Monday, July 8, 2019

Eckermann's Goethe

"Mit Goethe spazieren gefahren"
I first posted on the Conversations back in December of 2018, planning a series on the topic, and it has taken me this long  to return to it. I brought with me to British Columbia this book and one other on Goethe that I am due to review. My reading of the Conversations has now taken me through 1823 and into 1824, and a few things suggest themselves to me as worth mentioning. At the same time, I confess that I am not familiar with the scholarship on the Conversations, although I do know that they were not composed as such on the dates attributed to them. To what extent the "Goethe" before us, often quoted at length, is factual is thus uncertain.

Most entries open with time and date of encounter with Goethe (e.g., "Um ein Uhr mit Goethe spazieren gefahren"), which suggest that Eckermann kept a diary in which he recorded that information at the end of the day, which might also have been accompanied by notations concerning subjects discussed and also Goethe's personal appearance and state of health. The latter was of concern to the inhabitants of Weimar. Eckermann visited Goethe on November 16, 1823, and described an illness for which "Pflaster" was applied to his chest on the side of the heart.
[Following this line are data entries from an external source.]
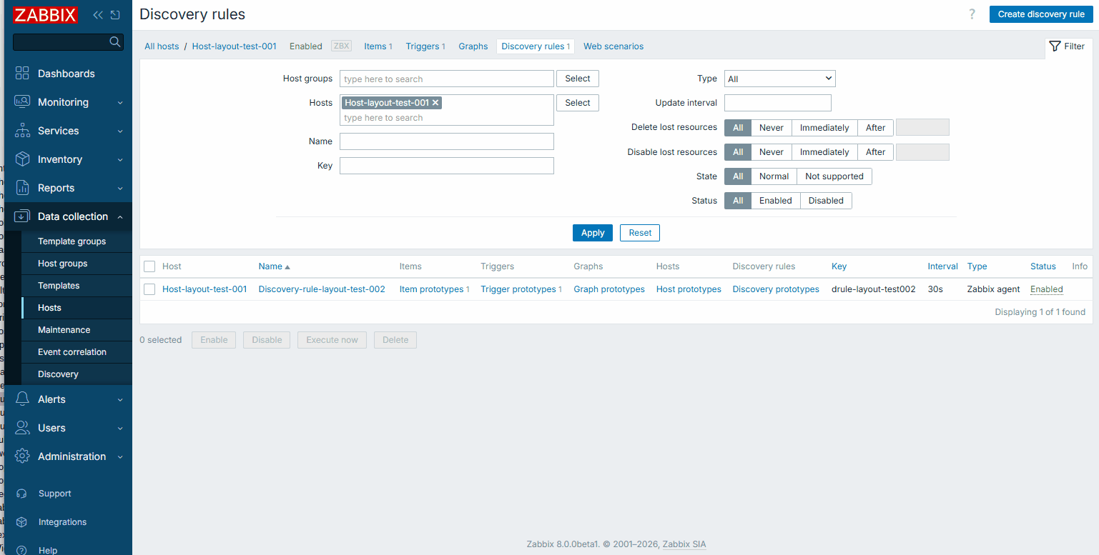The height and width of the screenshot is (555, 1099).
Task: Collapse the sidebar with double-chevron icon
Action: tap(98, 15)
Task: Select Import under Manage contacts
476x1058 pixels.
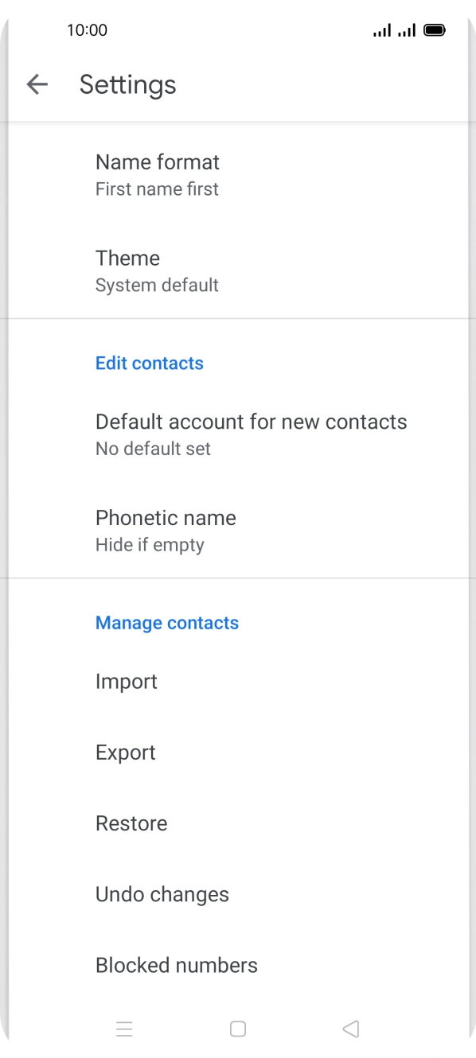Action: [238, 682]
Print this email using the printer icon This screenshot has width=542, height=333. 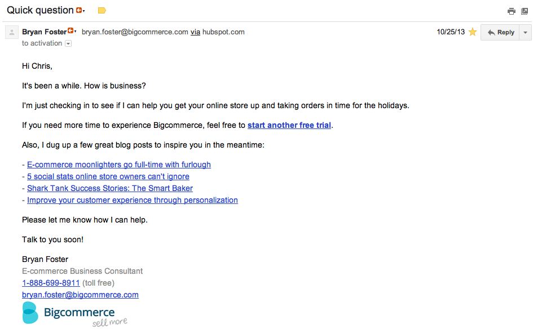(x=512, y=11)
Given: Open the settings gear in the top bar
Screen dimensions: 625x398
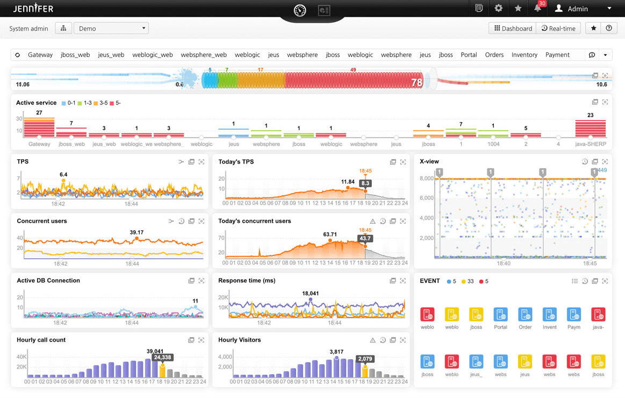Looking at the screenshot, I should coord(499,8).
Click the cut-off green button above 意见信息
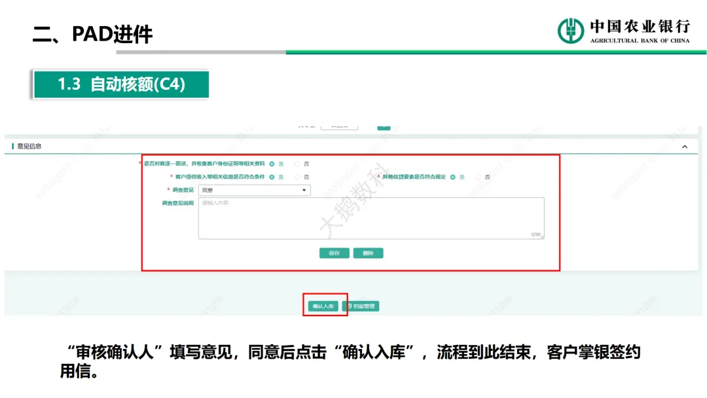 coord(384,127)
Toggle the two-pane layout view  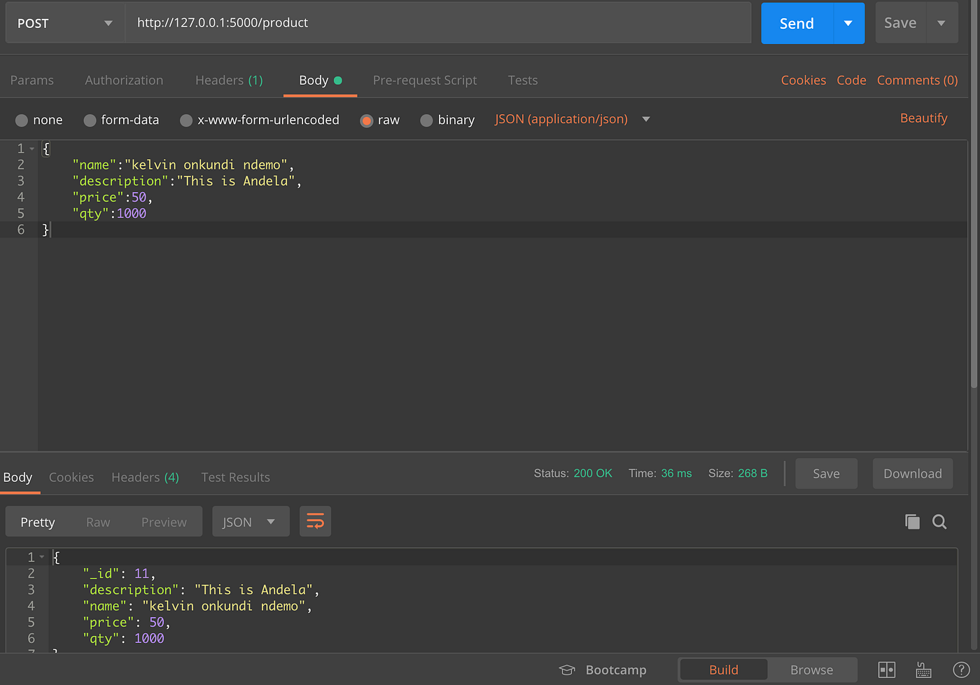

The next day's entry, November 17, notes as follow: "Als ich diesen Abend ins Theater kam, drängten viele Personen mir entgegen und erkundigten sich sehr ängstlich nach Goethes Befinden."

One other aspect that seems authentic to me is a decided pedagogical impulse on Goethe's part vis à vis Eckermann. This aspect is on view in Goethe's letters to his sister Cornelia when he was a student in Leipzig. His letters to her are full of recommendations for improvement of her mind. As we know, the Leipzig letters were written by Goethe himself, not dictated to a secretary, and, one suspects, were sent off to Frankfurt without being edited.

In my next post on the Conversations I will discuss some of the life lessons dished up by Goethe for Eckermann.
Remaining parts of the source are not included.